§ **Exercise prompt**
Reproduce the following lines without any changes, covering every item from start to finish.

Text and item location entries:

==============================

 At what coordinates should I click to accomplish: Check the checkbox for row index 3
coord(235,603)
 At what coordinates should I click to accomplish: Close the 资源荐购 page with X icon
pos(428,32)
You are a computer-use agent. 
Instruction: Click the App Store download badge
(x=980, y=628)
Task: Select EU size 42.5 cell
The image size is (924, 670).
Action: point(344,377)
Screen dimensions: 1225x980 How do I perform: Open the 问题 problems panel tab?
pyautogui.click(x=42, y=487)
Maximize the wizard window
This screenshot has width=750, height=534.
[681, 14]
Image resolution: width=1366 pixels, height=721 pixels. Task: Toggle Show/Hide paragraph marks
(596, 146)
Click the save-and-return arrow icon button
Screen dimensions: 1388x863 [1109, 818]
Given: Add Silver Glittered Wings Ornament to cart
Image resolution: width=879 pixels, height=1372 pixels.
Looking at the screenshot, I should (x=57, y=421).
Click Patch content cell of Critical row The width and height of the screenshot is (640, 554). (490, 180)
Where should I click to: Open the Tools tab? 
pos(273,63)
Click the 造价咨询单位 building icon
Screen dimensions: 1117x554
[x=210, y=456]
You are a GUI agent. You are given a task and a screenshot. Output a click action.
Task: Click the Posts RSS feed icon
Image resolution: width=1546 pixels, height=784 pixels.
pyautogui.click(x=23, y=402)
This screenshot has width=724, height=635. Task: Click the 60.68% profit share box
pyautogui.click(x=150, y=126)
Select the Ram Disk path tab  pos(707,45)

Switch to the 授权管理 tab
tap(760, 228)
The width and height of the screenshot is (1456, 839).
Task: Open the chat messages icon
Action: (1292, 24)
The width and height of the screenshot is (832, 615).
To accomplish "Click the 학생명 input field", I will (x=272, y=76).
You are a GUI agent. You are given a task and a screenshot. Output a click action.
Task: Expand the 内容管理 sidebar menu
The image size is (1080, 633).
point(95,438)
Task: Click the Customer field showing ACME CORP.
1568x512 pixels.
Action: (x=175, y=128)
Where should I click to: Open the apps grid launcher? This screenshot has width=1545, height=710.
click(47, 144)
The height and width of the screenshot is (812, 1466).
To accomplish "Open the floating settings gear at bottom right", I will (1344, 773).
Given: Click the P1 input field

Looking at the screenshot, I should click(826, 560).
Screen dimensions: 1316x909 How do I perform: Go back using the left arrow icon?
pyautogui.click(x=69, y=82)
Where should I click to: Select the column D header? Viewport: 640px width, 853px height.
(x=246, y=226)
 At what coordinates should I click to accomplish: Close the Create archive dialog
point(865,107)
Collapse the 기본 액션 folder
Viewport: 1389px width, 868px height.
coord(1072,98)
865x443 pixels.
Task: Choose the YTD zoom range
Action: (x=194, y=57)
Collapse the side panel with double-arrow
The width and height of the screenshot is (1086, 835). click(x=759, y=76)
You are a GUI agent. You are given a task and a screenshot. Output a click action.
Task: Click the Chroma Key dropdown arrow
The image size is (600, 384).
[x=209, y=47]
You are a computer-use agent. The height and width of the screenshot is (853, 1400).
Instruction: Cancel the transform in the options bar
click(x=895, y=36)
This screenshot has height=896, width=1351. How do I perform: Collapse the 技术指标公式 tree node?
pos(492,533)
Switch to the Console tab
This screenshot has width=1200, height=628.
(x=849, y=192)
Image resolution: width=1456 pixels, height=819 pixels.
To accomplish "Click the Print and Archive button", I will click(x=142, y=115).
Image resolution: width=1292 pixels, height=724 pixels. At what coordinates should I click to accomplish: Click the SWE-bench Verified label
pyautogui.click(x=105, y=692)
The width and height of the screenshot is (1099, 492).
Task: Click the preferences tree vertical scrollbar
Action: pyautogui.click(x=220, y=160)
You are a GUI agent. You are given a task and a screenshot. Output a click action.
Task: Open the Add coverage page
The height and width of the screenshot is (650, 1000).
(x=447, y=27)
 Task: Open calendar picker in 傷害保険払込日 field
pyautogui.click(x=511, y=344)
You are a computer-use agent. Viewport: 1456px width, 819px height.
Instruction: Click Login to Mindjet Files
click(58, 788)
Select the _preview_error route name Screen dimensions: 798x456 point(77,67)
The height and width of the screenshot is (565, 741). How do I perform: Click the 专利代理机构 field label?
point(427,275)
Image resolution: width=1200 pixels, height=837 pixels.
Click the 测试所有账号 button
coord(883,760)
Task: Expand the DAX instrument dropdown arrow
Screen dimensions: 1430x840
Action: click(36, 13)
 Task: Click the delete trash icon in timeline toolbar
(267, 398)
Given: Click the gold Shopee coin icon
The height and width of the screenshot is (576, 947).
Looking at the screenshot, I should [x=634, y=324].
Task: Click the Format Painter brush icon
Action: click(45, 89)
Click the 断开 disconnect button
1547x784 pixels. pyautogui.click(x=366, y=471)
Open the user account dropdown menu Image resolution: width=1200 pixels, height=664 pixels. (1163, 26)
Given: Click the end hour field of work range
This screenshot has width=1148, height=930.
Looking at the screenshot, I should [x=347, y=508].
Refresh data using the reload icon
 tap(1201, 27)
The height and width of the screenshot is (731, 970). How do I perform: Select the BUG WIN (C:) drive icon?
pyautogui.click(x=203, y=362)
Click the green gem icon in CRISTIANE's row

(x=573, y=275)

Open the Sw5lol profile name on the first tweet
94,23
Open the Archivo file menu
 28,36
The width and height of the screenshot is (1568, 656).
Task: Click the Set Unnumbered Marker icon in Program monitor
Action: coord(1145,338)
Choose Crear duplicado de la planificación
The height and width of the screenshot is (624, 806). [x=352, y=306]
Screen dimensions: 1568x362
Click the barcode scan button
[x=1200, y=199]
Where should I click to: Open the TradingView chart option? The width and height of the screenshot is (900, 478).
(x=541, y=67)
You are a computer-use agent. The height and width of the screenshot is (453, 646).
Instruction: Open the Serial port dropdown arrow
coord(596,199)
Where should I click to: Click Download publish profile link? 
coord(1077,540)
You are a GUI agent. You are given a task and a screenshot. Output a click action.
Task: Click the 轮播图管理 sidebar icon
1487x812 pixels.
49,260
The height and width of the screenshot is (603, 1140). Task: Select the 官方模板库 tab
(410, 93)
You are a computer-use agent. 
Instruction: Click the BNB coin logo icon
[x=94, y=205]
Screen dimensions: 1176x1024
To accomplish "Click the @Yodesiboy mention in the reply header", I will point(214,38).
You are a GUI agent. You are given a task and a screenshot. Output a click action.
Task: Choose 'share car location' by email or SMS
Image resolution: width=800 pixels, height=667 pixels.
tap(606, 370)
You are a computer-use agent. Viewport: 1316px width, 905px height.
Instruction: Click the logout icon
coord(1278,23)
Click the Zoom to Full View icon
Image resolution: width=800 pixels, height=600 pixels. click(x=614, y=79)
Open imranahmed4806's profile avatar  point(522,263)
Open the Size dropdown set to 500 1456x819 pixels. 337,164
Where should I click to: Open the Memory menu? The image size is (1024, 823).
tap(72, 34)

==============================

§ **Task answer**
 At what coordinates should I click to accomplish: Check the checkbox for row index 3
coord(235,603)
 At what coordinates should I click to accomplish: Close the 资源荐购 page with X icon
pos(428,32)
You are a computer-use agent. 
Instruction: Click the App Store download badge
(x=980, y=628)
Task: Select EU size 42.5 cell
The image size is (924, 670).
Action: point(344,377)
Screen dimensions: 1225x980 How do I perform: Open the 问题 problems panel tab?
pyautogui.click(x=42, y=487)
Maximize the wizard window
This screenshot has width=750, height=534.
[681, 14]
Image resolution: width=1366 pixels, height=721 pixels. Task: Toggle Show/Hide paragraph marks
(596, 146)
Click the save-and-return arrow icon button
Screen dimensions: 1388x863 [1109, 818]
Given: Add Silver Glittered Wings Ornament to cart
Image resolution: width=879 pixels, height=1372 pixels.
Looking at the screenshot, I should (x=57, y=421).
Click Patch content cell of Critical row The width and height of the screenshot is (640, 554). (490, 180)
Where should I click to: Open the Tools tab? 
pos(273,63)
Click the 造价咨询单位 building icon
Screen dimensions: 1117x554
[x=210, y=456]
You are a GUI agent. You are given a task and a screenshot. Output a click action.
Task: Click the Posts RSS feed icon
Image resolution: width=1546 pixels, height=784 pixels.
pyautogui.click(x=23, y=402)
This screenshot has width=724, height=635. Task: Click the 60.68% profit share box
pyautogui.click(x=150, y=126)
Select the Ram Disk path tab  pos(707,45)

Switch to the 授权管理 tab
tap(760, 228)
The width and height of the screenshot is (1456, 839).
Task: Open the chat messages icon
Action: (1292, 24)
The width and height of the screenshot is (832, 615).
To accomplish "Click the 학생명 input field", I will (x=272, y=76).
You are a GUI agent. You are given a task and a screenshot. Output a click action.
Task: Expand the 内容管理 sidebar menu
The image size is (1080, 633).
point(95,438)
Task: Click the Customer field showing ACME CORP.
1568x512 pixels.
Action: (x=175, y=128)
Where should I click to: Open the apps grid launcher? This screenshot has width=1545, height=710.
click(47, 144)
The height and width of the screenshot is (812, 1466).
To accomplish "Open the floating settings gear at bottom right", I will (1344, 773).
Given: Click the P1 input field

Looking at the screenshot, I should click(826, 560).
Screen dimensions: 1316x909 How do I perform: Go back using the left arrow icon?
pyautogui.click(x=69, y=82)
Where should I click to: Select the column D header? Viewport: 640px width, 853px height.
(x=246, y=226)
 At what coordinates should I click to accomplish: Close the Create archive dialog
point(865,107)
Collapse the 기본 액션 folder
Viewport: 1389px width, 868px height.
coord(1072,98)
865x443 pixels.
Task: Choose the YTD zoom range
Action: (x=194, y=57)
Collapse the side panel with double-arrow
The width and height of the screenshot is (1086, 835). click(x=759, y=76)
You are a GUI agent. You are given a task and a screenshot. Output a click action.
Task: Click the Chroma Key dropdown arrow
The image size is (600, 384).
[x=209, y=47]
You are a computer-use agent. The height and width of the screenshot is (853, 1400).
Instruction: Cancel the transform in the options bar
click(x=895, y=36)
This screenshot has height=896, width=1351. How do I perform: Collapse the 技术指标公式 tree node?
pos(492,533)
Switch to the Console tab
This screenshot has width=1200, height=628.
(x=849, y=192)
Image resolution: width=1456 pixels, height=819 pixels.
To accomplish "Click the Print and Archive button", I will click(x=142, y=115).
Image resolution: width=1292 pixels, height=724 pixels. At what coordinates should I click to accomplish: Click the SWE-bench Verified label
pyautogui.click(x=105, y=692)
The width and height of the screenshot is (1099, 492).
Task: Click the preferences tree vertical scrollbar
Action: pyautogui.click(x=220, y=160)
You are a GUI agent. You are given a task and a screenshot. Output a click action.
Task: Open the Add coverage page
The height and width of the screenshot is (650, 1000).
(x=447, y=27)
 Task: Open calendar picker in 傷害保険払込日 field
pyautogui.click(x=511, y=344)
You are a computer-use agent. Viewport: 1456px width, 819px height.
Instruction: Click Login to Mindjet Files
click(58, 788)
Select the _preview_error route name Screen dimensions: 798x456 point(77,67)
The height and width of the screenshot is (565, 741). How do I perform: Click the 专利代理机构 field label?
point(427,275)
Image resolution: width=1200 pixels, height=837 pixels.
Click the 测试所有账号 button
coord(883,760)
Task: Expand the DAX instrument dropdown arrow
Screen dimensions: 1430x840
Action: click(36, 13)
 Task: Click the delete trash icon in timeline toolbar
(267, 398)
Given: Click the gold Shopee coin icon
The height and width of the screenshot is (576, 947).
Looking at the screenshot, I should [x=634, y=324].
Task: Click the Format Painter brush icon
Action: click(45, 89)
Click the 断开 disconnect button
1547x784 pixels. pyautogui.click(x=366, y=471)
Open the user account dropdown menu Image resolution: width=1200 pixels, height=664 pixels. (1163, 26)
Given: Click the end hour field of work range
This screenshot has width=1148, height=930.
Looking at the screenshot, I should [x=347, y=508].
Refresh data using the reload icon
 tap(1201, 27)
The height and width of the screenshot is (731, 970). How do I perform: Select the BUG WIN (C:) drive icon?
pyautogui.click(x=203, y=362)
Click the green gem icon in CRISTIANE's row

(x=573, y=275)

Open the Sw5lol profile name on the first tweet
94,23
Open the Archivo file menu
 28,36
The width and height of the screenshot is (1568, 656).
Task: Click the Set Unnumbered Marker icon in Program monitor
Action: coord(1145,338)
Choose Crear duplicado de la planificación
The height and width of the screenshot is (624, 806). [x=352, y=306]
Screen dimensions: 1568x362
Click the barcode scan button
[x=1200, y=199]
Where should I click to: Open the TradingView chart option? The width and height of the screenshot is (900, 478).
(x=541, y=67)
You are a computer-use agent. The height and width of the screenshot is (453, 646).
Instruction: Open the Serial port dropdown arrow
coord(596,199)
Where should I click to: Click Download publish profile link? 
coord(1077,540)
You are a GUI agent. You are given a task and a screenshot. Output a click action.
Task: Click the 轮播图管理 sidebar icon
1487x812 pixels.
49,260
The height and width of the screenshot is (603, 1140). Task: Select the 官方模板库 tab
(410, 93)
You are a computer-use agent. 
Instruction: Click the BNB coin logo icon
[x=94, y=205]
Screen dimensions: 1176x1024
To accomplish "Click the @Yodesiboy mention in the reply header", I will point(214,38).
You are a GUI agent. You are given a task and a screenshot. Output a click action.
Task: Choose 'share car location' by email or SMS
Image resolution: width=800 pixels, height=667 pixels.
tap(606, 370)
You are a computer-use agent. Viewport: 1316px width, 905px height.
Instruction: Click the logout icon
coord(1278,23)
Click the Zoom to Full View icon
Image resolution: width=800 pixels, height=600 pixels. click(x=614, y=79)
Open imranahmed4806's profile avatar  point(522,263)
Open the Size dropdown set to 500 1456x819 pixels. 337,164
Where should I click to: Open the Memory menu? The image size is (1024, 823).
tap(72, 34)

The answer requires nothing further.